Política

Pesquisa fora de tempo torna
Auricchio cabo eleitoral forte

DANIEL LIMA - 21/03/2023

A pesquisa do Instituto Paraná publicada na edição de hoje do Diário do Grande ABC tem inconformidades congênitas que a tornam praticamente inócua, mas, paradoxalmente, serve para consagrar o que se pretenderia contestar: o prefeito José Auricchio Júnior anda com prestígio relativamente robusto. Tanto que é  até prova em contrário o melhor cabo eleitoral que concorrentes ao Paço Municipal gostariam de contar em outubro do ano que vem. 

Repito o que escrevi outro dia sobre pesquisa semelhante do Instituto Paraná que pretendeu tomar o pulso do eleitorado municipal em São Bernardo: trata-se de afobação cronológica que deve ter alguns propósitos que passam longe da racionalidade política no sentido mais nobre. 

Mas vamos ao que interessa agora e o que interessa agora são os números de São Caetano.  

PONTOS PRINCIPAIS  

Antes disso, faço uma lista breve do que chamo de inconformidades congênitas que, no fundo, subvertem qualquer sentido de solidez dos dados, tornando-os elásticos demais à imaginação e a interpretações espertas. Vejam os pontos:  

1. Margem de erro cavalar. 

2. Obviedades dos resultados. 

3. Insustentabilidade numérica.

Dados fornecidos:
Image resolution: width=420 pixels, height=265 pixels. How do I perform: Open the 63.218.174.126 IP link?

...

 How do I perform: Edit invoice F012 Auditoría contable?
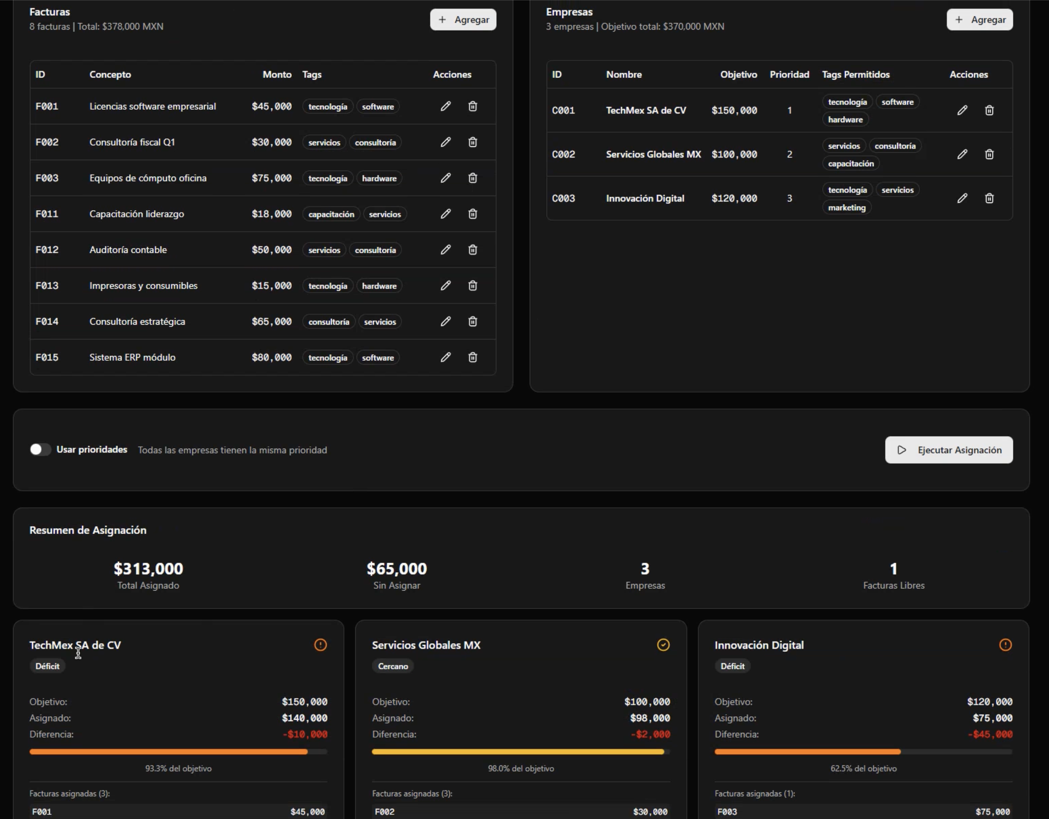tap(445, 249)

---

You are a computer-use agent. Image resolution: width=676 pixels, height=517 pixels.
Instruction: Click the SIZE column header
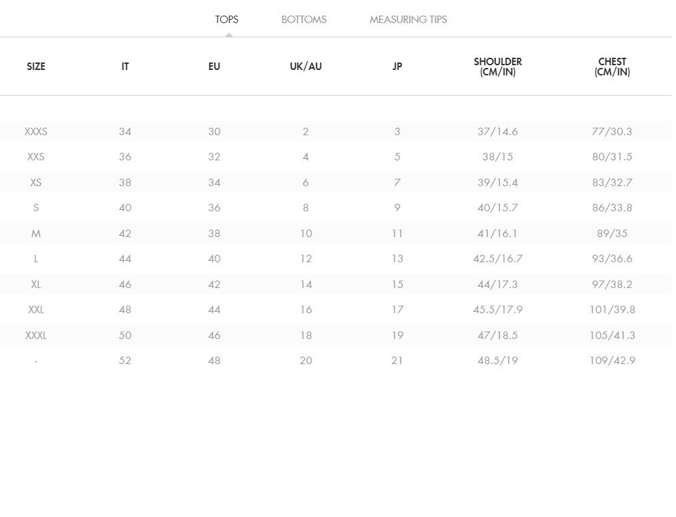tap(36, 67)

Resolva o seguinte:
- a) Transcreva do trecho a parte que começa em "Pesquisa fora de" e termina em "de São Caetano.", incluindo essas palavras.
- b) Liste todas as inconformidades congênitas enumeradas no trecho.
Para responder, baseie-se somente no trecho.

Respostas das tarefas:
- a)
Pesquisa fora de tempo torna
Auricchio cabo eleitoral forte

DANIEL LIMA - 21/03/2023

A pesquisa do Instituto Paraná publicada na edição de hoje do Diário do Grande ABC tem inconformidades congênitas que a tornam praticamente inócua, mas, paradoxalmente, serve para consagrar o que se pretenderia contestar: o prefeito José Auricchio Júnior anda com prestígio relativamente robusto. Tanto que é  até prova em contrário o melhor cabo eleitoral que concorrentes ao Paço Municipal gostariam de contar em outubro do ano que vem. 

Repito o que escrevi outro dia sobre pesquisa semelhante do Instituto Paraná que pretendeu tomar o pulso do eleitorado municipal em São Bernardo: trata-se de afobação cronológica que deve ter alguns propósitos que passam longe da racionalidade política no sentido mais nobre. 

Mas vamos ao que interessa agora e o que interessa agora são os números de São Caetano.

- b)
1. Margem de erro cavalar
2. Obviedades dos resultados
3. Insustentabilidade numérica